Si me entusiasma este espacio es porque dentro de algún tiempo miraremos atrás y veremos lo mal que estuvimos. O lo bien que estábamos, eso nunca se sabe. No me sorprendería —si hacemos caso a las evidencias— que aún estemos lejos de tocar fondo.
Sensación que llega cuando miramos nuestro parloteo iconográfico desde lejos y sin apuntar a ejemplos específicos. No hemos inventado nada. Se dan casos peores en la periferia del ancho mundo. De algo nos sirvió levantar el estandarte de la educación gratuita y casi obligatoria para todos. Algo queda de cordura en la alacena. Sin embargo, a medida que las sucesivas generaciones se convierten en los nuevos actores económicos, y conquistan espacios de interacción simbólica, empezamos a ver modos cercanos a los que proliferan donde la educación sólo está al alcance de las élites blancas y de determinadas clases sociales. Tendencias que encontramos en los mercados “marginales” o secundarios del tercer mundo. Concebidas por sujetos poco instruidos y para consumidores semianalfabetos.
Esto no quiere decir que ya no se encuentren referencias con sentido —o con alguno, en el peor de los casos. Aquellas que, aunque no ayudan a conformar un discurso propio, una manera singular de abordar estrategias de proyección, sí nos permiten sortear las propias de la miseria global.
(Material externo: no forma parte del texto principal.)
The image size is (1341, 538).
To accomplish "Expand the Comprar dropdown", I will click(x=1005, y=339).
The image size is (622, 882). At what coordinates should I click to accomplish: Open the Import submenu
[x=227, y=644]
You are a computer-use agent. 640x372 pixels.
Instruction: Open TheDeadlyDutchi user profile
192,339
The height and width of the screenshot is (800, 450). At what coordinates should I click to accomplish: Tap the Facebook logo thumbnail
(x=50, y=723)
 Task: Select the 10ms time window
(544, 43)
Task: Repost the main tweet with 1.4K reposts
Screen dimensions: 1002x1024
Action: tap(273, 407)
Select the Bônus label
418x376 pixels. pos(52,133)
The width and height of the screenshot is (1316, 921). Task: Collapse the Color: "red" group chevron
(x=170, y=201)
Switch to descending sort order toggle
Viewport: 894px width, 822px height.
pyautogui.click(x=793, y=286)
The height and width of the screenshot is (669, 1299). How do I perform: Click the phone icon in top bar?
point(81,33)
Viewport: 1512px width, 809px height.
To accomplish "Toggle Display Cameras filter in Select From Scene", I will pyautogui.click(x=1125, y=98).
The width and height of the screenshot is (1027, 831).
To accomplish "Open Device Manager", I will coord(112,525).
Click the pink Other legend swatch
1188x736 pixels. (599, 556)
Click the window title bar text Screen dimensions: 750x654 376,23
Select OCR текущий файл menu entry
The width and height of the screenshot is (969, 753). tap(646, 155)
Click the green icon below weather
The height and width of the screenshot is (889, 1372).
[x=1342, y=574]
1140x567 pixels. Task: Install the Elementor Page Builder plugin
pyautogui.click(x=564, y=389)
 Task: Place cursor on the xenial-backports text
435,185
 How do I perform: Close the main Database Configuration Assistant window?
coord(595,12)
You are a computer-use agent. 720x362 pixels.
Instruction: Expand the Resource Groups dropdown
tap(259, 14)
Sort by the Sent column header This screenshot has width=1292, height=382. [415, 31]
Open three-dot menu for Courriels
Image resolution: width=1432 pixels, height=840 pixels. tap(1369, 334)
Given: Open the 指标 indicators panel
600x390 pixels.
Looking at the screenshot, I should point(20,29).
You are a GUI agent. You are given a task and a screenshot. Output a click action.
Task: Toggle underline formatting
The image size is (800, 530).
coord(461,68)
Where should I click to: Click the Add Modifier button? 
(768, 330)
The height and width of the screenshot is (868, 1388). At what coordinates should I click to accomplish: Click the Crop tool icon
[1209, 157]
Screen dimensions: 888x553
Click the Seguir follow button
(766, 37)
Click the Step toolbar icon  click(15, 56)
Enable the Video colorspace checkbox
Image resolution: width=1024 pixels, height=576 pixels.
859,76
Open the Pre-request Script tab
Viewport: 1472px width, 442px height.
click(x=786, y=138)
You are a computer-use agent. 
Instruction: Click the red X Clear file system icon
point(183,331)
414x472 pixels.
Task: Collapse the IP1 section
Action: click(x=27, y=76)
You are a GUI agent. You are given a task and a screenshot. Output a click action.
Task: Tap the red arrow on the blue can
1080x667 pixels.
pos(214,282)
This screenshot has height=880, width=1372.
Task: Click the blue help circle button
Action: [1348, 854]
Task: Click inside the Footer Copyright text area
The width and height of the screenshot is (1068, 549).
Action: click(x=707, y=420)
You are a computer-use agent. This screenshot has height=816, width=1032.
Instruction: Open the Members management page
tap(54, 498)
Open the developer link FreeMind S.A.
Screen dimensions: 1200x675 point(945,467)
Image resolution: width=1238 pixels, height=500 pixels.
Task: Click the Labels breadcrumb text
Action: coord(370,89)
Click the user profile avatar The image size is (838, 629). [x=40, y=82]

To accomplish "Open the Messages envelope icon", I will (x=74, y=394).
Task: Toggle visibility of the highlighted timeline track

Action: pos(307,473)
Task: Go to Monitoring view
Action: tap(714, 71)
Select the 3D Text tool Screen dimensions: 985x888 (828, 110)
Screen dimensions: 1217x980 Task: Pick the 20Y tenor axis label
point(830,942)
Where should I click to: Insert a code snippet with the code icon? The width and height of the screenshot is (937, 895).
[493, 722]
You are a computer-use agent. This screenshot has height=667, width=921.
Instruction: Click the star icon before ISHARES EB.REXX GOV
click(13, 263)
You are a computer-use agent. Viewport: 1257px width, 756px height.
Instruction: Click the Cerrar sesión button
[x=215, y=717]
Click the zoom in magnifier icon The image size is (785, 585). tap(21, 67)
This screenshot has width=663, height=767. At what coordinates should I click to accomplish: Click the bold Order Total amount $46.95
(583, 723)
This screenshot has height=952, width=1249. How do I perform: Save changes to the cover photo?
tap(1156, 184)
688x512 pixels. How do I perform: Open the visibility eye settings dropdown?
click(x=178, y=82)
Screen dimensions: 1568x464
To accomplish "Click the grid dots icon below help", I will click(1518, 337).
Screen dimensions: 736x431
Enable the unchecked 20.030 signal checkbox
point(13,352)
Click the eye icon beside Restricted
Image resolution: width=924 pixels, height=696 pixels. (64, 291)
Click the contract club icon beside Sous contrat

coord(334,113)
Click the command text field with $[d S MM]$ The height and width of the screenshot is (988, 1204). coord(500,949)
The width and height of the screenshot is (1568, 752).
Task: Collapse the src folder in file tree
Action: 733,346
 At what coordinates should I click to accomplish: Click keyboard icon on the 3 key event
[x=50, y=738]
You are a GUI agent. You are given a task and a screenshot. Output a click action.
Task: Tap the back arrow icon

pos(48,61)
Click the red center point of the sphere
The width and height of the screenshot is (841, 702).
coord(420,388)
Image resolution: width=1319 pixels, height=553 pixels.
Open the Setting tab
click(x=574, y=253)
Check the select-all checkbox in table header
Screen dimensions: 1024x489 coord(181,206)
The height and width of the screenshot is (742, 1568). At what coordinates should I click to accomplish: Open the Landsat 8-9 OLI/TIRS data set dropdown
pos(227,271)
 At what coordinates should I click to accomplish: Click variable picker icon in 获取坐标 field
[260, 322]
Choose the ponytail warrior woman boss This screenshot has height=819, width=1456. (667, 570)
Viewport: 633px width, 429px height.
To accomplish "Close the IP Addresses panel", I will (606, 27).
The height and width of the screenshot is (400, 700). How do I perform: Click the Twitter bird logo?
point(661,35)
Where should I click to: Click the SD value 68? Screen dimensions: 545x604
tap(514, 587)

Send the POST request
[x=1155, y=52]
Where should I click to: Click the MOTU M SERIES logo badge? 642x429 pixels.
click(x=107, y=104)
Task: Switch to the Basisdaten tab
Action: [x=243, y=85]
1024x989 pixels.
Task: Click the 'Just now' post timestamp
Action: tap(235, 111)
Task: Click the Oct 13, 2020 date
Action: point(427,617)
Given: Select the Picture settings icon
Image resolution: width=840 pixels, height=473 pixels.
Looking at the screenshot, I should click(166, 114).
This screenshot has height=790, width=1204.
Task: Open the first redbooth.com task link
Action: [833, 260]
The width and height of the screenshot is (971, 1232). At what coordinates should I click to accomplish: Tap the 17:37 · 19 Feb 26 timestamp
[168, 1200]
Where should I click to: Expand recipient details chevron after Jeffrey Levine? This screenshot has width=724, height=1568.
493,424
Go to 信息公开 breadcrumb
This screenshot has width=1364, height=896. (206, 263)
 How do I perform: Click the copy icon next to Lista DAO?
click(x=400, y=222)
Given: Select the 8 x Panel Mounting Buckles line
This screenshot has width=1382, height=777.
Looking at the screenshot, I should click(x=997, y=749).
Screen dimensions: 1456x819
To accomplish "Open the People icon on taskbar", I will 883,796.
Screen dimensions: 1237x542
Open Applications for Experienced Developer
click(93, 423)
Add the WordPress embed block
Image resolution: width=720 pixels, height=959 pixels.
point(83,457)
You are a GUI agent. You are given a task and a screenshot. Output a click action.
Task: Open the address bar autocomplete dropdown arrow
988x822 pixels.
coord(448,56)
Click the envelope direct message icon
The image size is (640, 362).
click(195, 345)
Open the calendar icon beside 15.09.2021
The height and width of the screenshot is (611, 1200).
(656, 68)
Pollo Bell puede ser un ejemplo. Parece ser, porque nunca estuve, un restaurante de comida rápida del municipio Playa. Tiene una página en Facebook con muy buena aceptación. Así que nada… asumo que la gente sale de allí contenta. Tengo idea de haberlo visto hace bastante tiempo.
Más allá de su nombre, de su logo, la posibilidad de disfrutar de un pollo frito, al estilo del KFC de toda la vida, me pareció entonces fascinante. Para casi todo el mundo el pollo frito es delicioso. Da igual que sea vulgarote y poco sano. Su grasa y textura crujiente son manjares para cualquier goloso. Hoy, cuando repasamos la carta y las fotos promocionales, nos damos cuenta de que no es un sitio demasiado orientado al pollo como tal. Más bien a las pizzas, a las croquetas y a los tacos, aunque, por supuesto, mantiene su discreta “especialidad” en un espacio central del menú.
Pollo Bell, tal y como retumba en la consciencia, es una manera de vendernos de todo un poco, como lo haría cualquier otro hijo de vecino. Publicidad algo engañosa. Es probable que su nombre sea una adaptación involutiva a una cruda realidad. Porque centrar hoy la oferta en el pollo frito, en medio de esta crisis brutal, es apuntar al fracaso. Aún así leo pollo y veo un pollo y leo Bell y veo tacos.
Taco Bell es, por su parte, una cadena estadounidense de comida rápida. De inspiración mexicana, comida tex mex, exactamente. Y es muy popular, atiende a más de dos mil millones de clientes cada año, en más de 7000 restaurantes, casi todos propiedad y operados por franquiciados independientes y licenciatarios. Bell no tuvo mucho que ver con campanitas sino con Glen Bell, un veterano de guerra emprendedor que en 1946 abrió un puesto de perritos calientes en San Bernardino (California). Pasaron muchos años y muchos acontecimientos hasta que PepsiCo compró la marca y el modelo de negocios en 1978 por 125 millones de dólares. El resto es conocido y nada más hay que darse algunas vueltas por cualquier ciudad de los Estados Unidos para saber de lo que estamos hablando. Y ahora sí, Pepsi añadió la campanita para desvincularse de un grupo étnico específico. Unos bichos.
Taco Bell, Pollo Bell, Cerdo Bell, Ana Bell, Bonna Bell… combinaciones ganadoras. También engañosas. A pesar de todo es muy superior al chistecito de Jurassic Pan… que por cierto, se ha viralizado por todo el continente. Nunca en barrios de bien, ciertamente. Sí, donde pulula el tipo de cliente que no se entera por donde le da el aire. Porque suena graciosito y tiene comidita rica. Y porque es fácil montarse sobre las colosales estrategias de marketing del “primer mundo” que han abierto surcos en el encéfalo de las multitudes. No sólo como los muchachitos de barrio adentro que se cuelgan en sus patines y ciclos de los camiones como si fuera la Gracia vaticana, sino como los surfistas que se suben a las grandes olas y las gaviotas que aprovechan las corrientes de aire para superar cientos de millas sin un pestañazo.
No es que sea una mala idea, sencillamente no aporta. La realidad es que son estos tiempos de remo, no de poesía.